# Offline Engine API

SGLang provides a direct inference engine without the need for an HTTP server, especially for use cases where additional HTTP server adds unnecessary complexity or overhead. Here are two general use cases:

- Offline Batch Inference
- Custom Server on Top of the Engine

This document focuses on the offline batch inference, demonstrating four different inference modes:

- Non-streaming synchronous generation
- Streaming synchronous generation
- Non-streaming asynchronous generation
- Streaming asynchronous generation

Additionally, you can easily build a custom server on top of the SGLang offline engine. A detailed example working in a python script can be found in [custom_server](https://github.com/sgl-project/sglang/blob/main/examples/runtime/engine/custom_server.py).



## Nest Asyncio
Note that if you want to use **Offline Engine** in ipython or some other nested loop code, you need to add the following code:
```python
import nest_asyncio

nest_asyncio.apply()

```

## Advanced Usage

The engine supports [vlm inference](https://github.com/sgl-project/sglang/blob/main/examples/runtime/engine/offline_batch_inference_vlm.py) as well as [extracting hidden states](https://github.com/sgl-project/sglang/blob/main/examples/runtime/hidden_states). 

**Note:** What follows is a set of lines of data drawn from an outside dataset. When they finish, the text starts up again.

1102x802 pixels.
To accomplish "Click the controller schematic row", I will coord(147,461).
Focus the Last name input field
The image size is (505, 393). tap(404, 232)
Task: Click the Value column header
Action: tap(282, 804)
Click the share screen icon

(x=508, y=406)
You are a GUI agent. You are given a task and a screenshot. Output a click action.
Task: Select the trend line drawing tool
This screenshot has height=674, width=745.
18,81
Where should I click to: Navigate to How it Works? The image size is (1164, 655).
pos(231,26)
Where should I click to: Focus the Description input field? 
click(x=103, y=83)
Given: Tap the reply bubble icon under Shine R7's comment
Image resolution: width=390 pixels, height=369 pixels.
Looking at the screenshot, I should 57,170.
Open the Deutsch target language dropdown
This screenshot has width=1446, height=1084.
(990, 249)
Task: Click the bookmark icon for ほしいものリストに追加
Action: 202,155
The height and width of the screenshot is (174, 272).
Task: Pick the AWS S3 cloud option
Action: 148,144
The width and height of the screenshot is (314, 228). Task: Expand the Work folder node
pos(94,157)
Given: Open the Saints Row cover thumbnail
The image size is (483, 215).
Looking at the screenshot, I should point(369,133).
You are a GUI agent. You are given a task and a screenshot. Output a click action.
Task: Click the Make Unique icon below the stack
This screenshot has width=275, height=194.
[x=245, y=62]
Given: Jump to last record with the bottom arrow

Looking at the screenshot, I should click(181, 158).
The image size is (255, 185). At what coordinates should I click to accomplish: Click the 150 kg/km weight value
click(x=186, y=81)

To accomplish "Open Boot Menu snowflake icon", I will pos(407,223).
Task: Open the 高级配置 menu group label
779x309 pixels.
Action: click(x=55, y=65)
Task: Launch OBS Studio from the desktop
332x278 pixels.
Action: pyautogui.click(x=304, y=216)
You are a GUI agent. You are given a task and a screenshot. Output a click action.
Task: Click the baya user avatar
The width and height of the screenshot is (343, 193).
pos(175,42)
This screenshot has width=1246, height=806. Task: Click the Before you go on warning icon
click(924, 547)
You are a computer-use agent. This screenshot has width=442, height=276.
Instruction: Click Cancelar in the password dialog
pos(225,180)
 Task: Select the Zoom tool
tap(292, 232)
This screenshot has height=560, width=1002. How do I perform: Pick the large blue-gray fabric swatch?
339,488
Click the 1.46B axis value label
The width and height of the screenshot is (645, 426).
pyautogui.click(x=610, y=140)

Please see [the examples](https://github.com/sgl-project/sglang/tree/main/examples/runtime/engine) for further use cases.

## Offline Batch Inference

SGLang offline engine supports batch inference with efficient scheduling.

In [1]:
# launch the offline engine
import asyncio
import io
import os

from PIL import Image
import requests
import sglang as sgl

from sglang.srt.conversation import chat_templates
from sglang.test.test_utils import is_in_ci
from sglang.utils import async_stream_and_merge, stream_and_merge

if is_in_ci():
    import patch
else:
    import nest_asyncio

    nest_asyncio.apply()


llm = sgl.Engine(model_path="qwen/qwen2.5-0.5b-instruct")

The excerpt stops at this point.